THE REQUEST: Turn the lines in the entries below, from the one containing "You are a GUI" through the one containing "Image resolution: width=1920", into a JSON list of strings. Include both end lines, use one string per line, and skip any blank lines.
++++ DATASET CONTENT
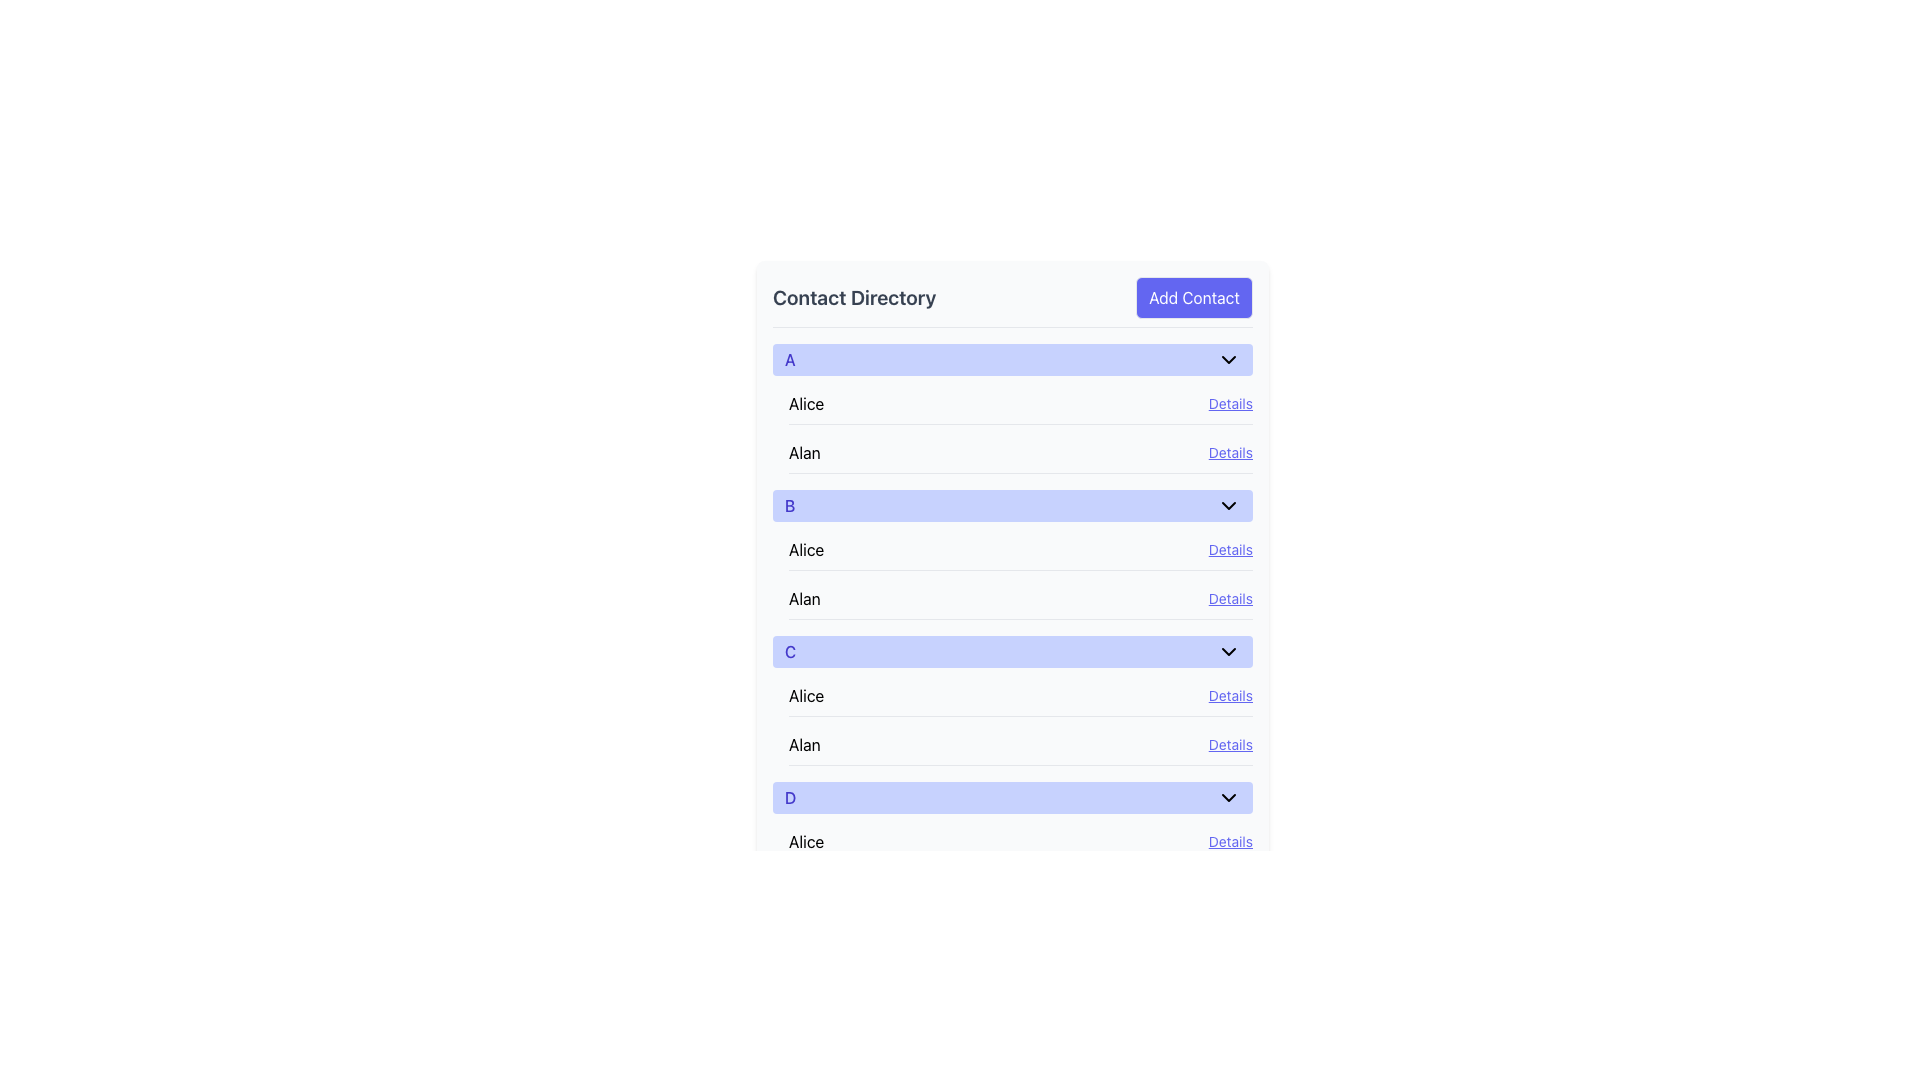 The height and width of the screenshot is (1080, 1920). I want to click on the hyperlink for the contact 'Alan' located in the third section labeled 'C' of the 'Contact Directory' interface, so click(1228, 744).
++++++++
++++ DATASET CONTENT
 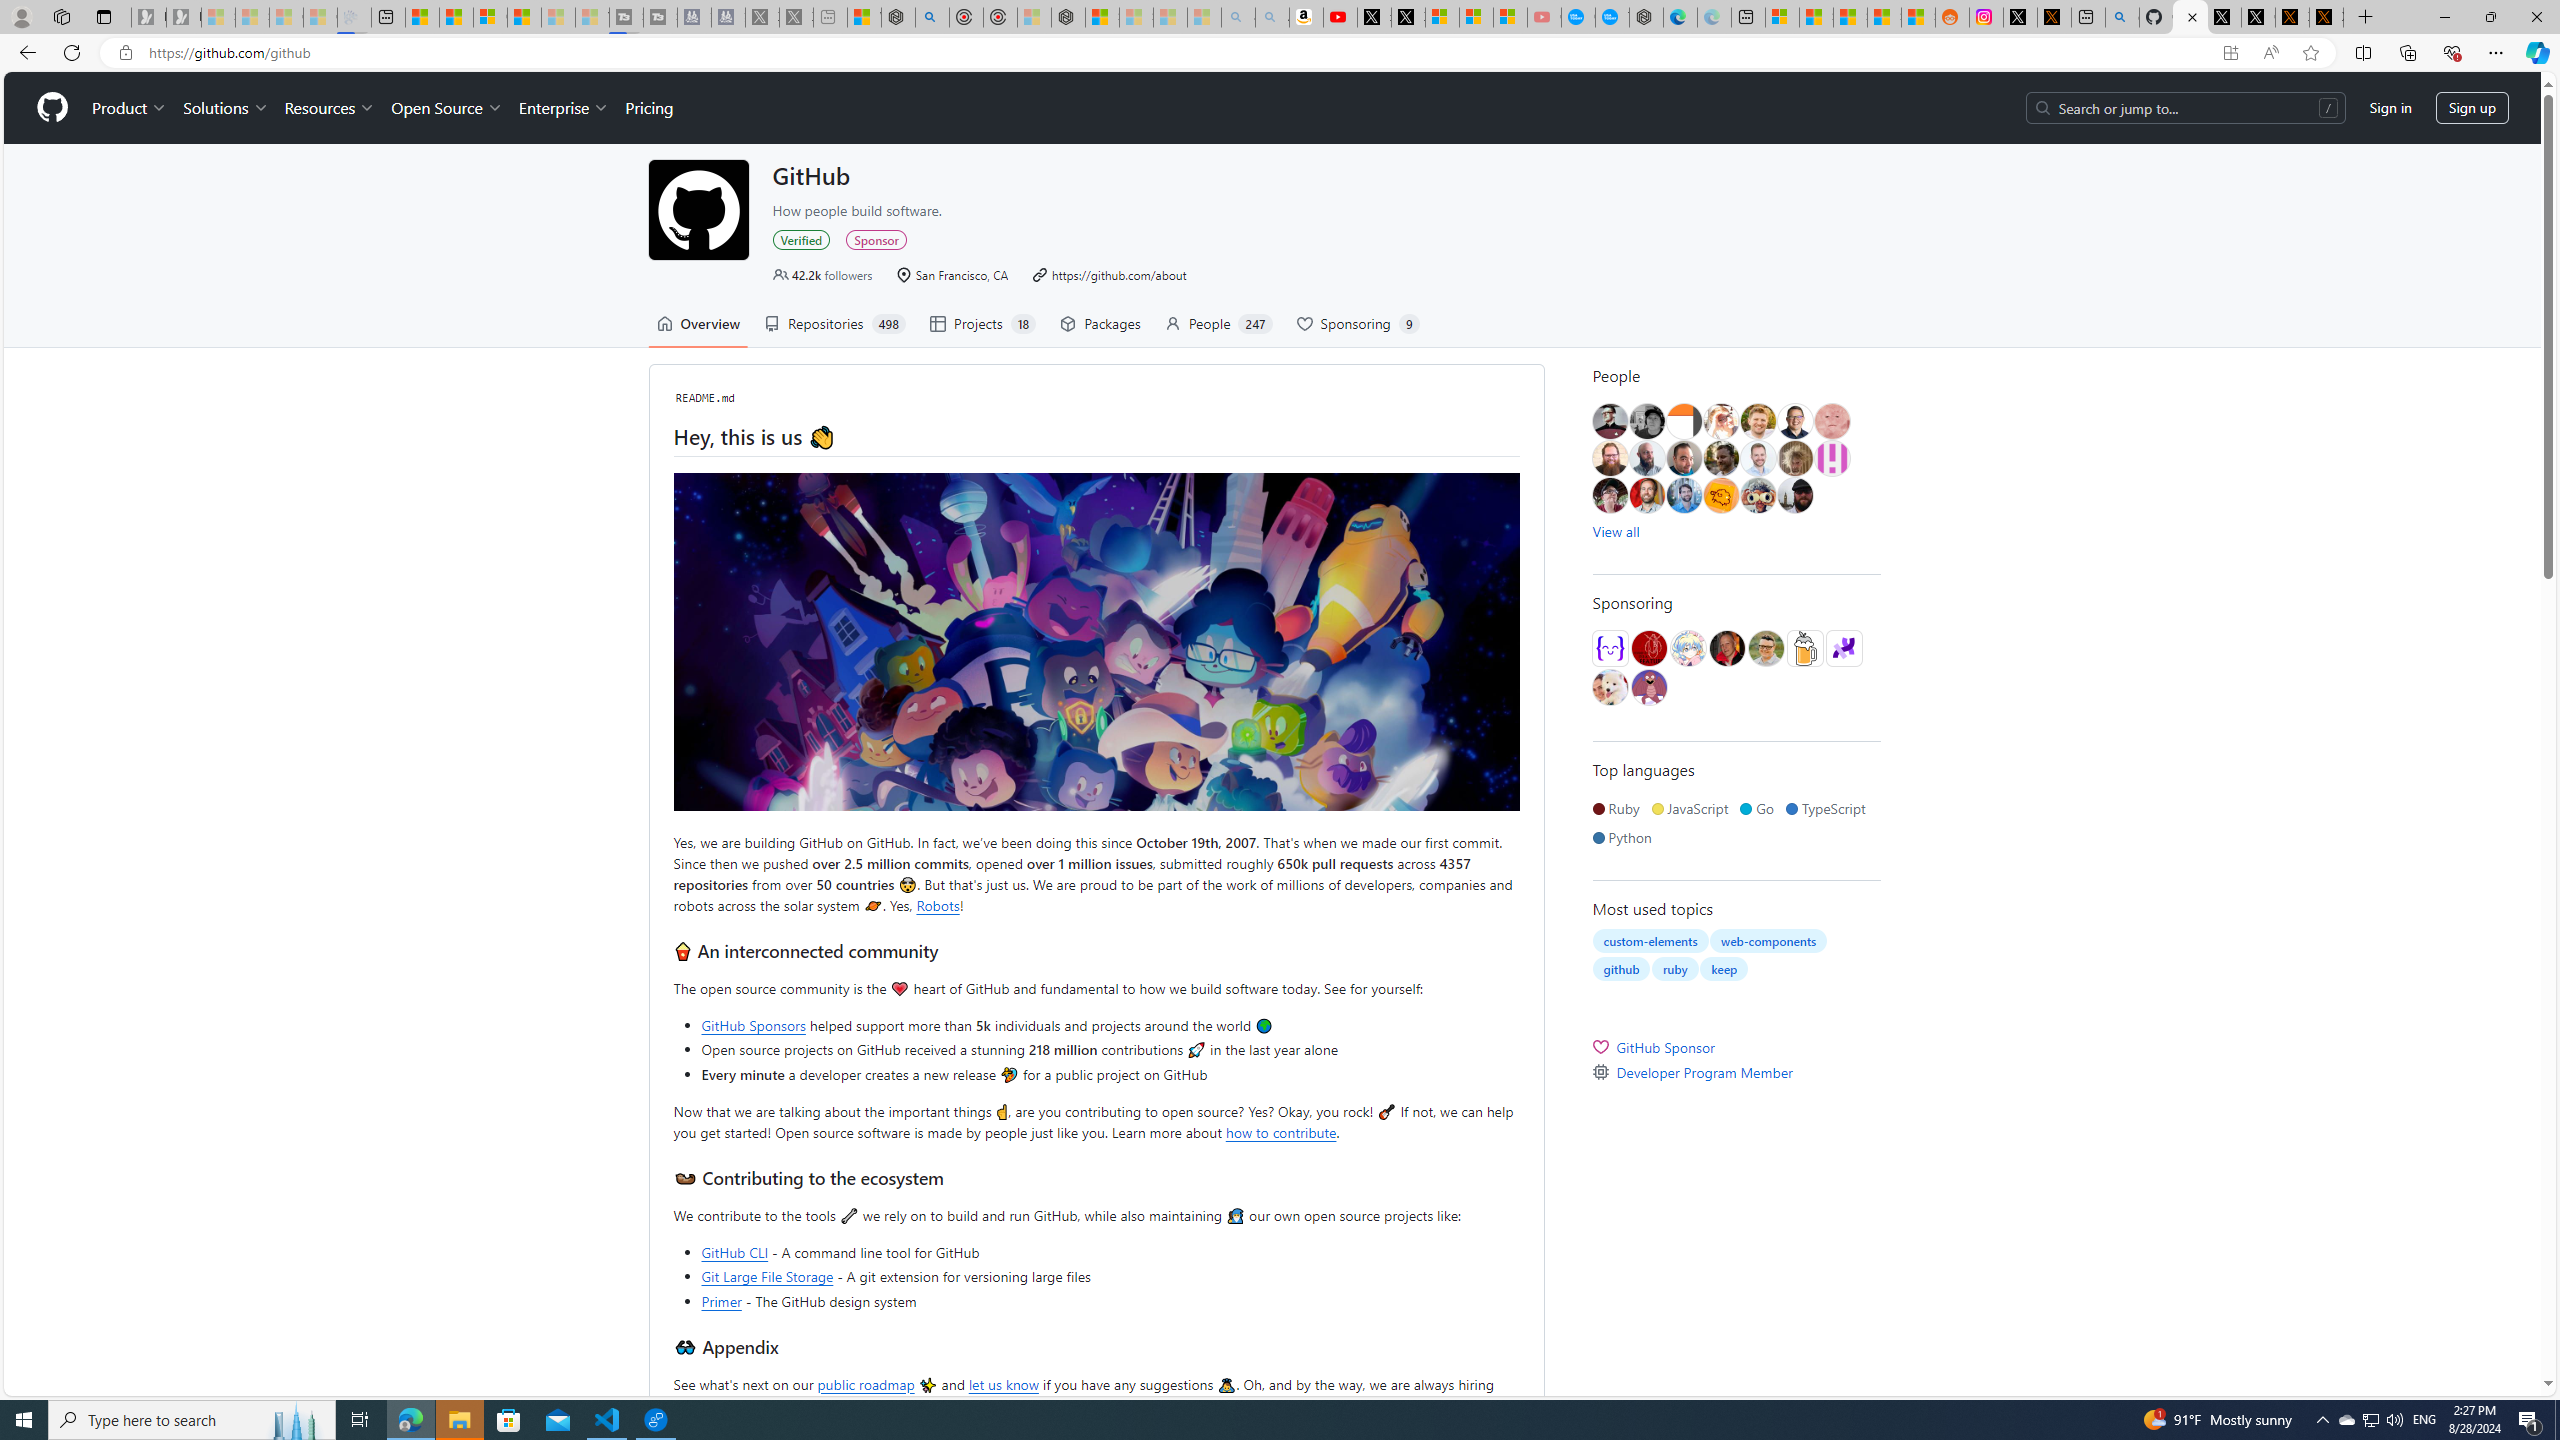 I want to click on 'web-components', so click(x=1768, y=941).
++++++++
++++ DATASET CONTENT
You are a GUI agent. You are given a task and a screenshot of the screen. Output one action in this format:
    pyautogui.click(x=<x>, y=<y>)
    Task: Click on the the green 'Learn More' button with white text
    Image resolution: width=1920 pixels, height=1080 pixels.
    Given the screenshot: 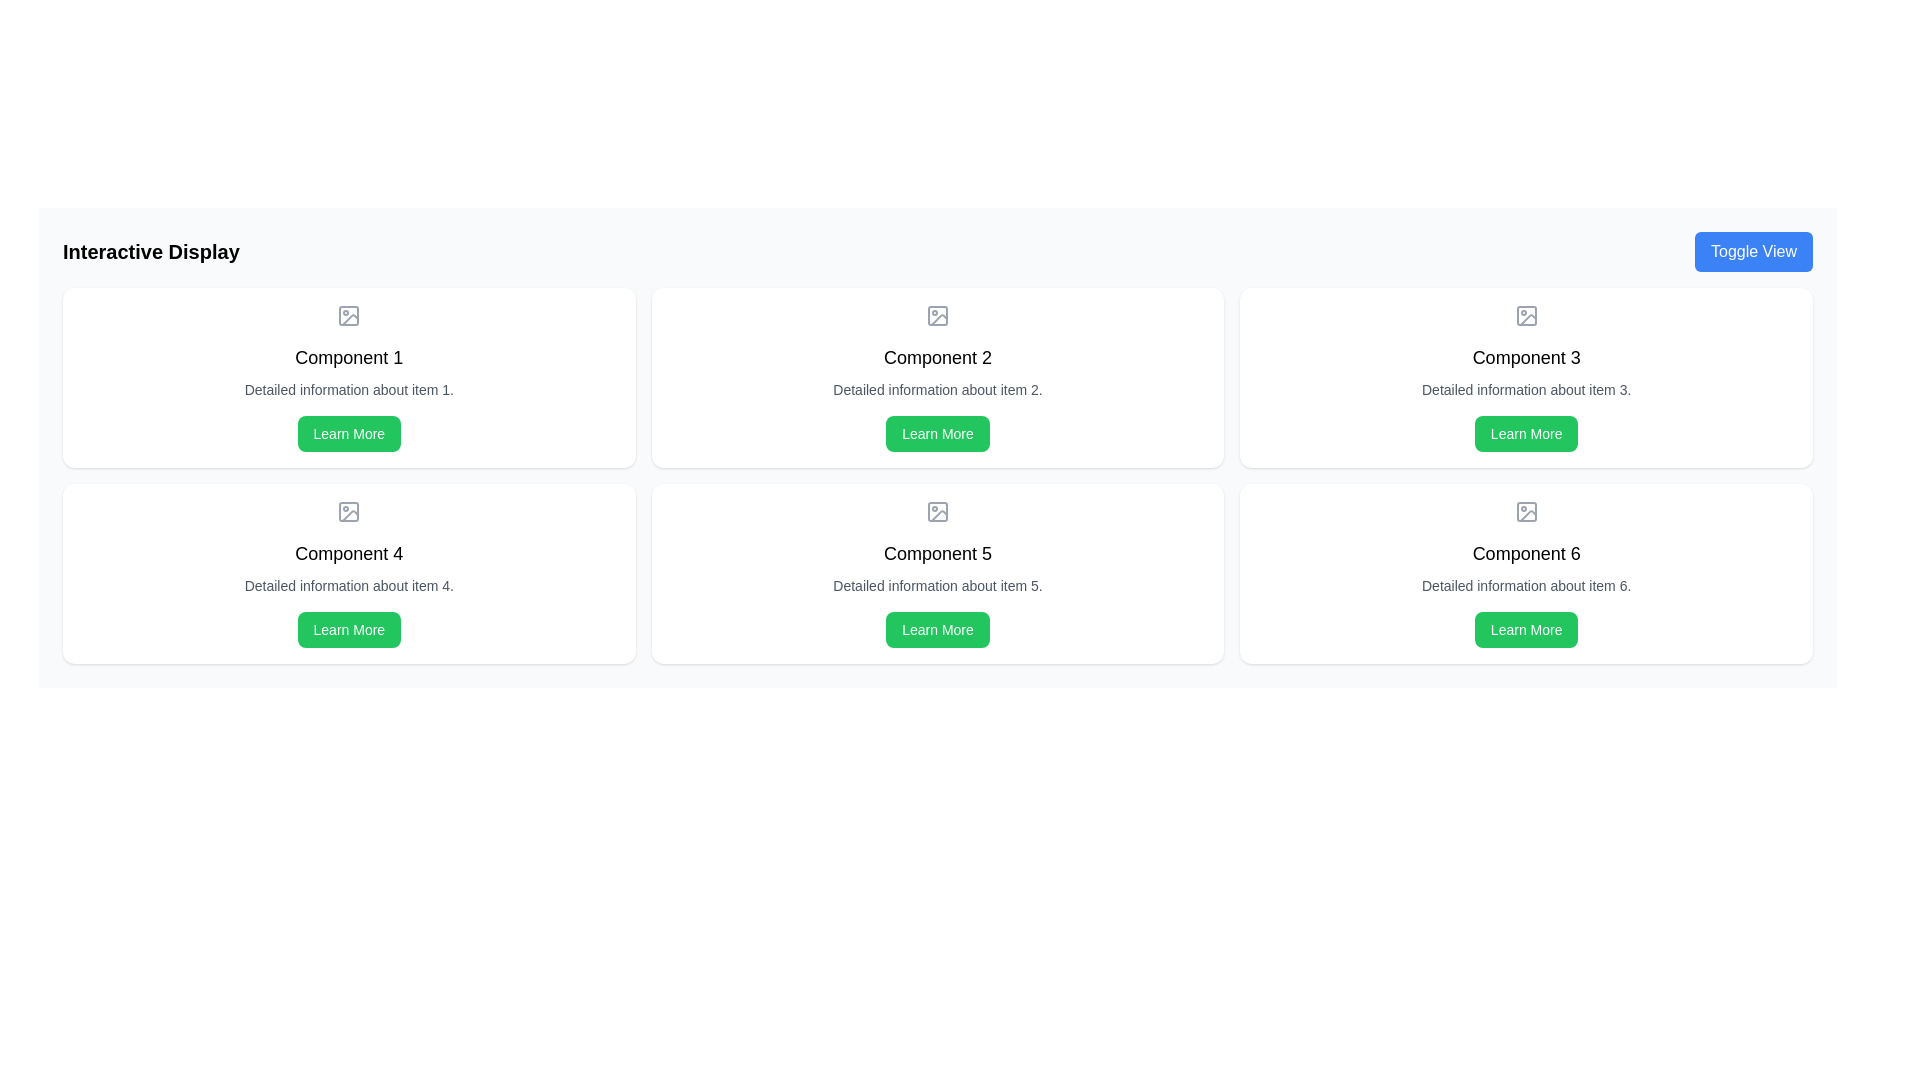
++++++++
SOLUTION:
[
  "You are a GUI agent. You are given a task and a screenshot of the screen. Output one action in this format:",
  "    pyautogui.click(x=<x>, y=<y>)",
  "    Task: Click on the the green 'Learn More' button with white text",
  "    Image resolution: width=1920 pixels, height=1080 pixels."
]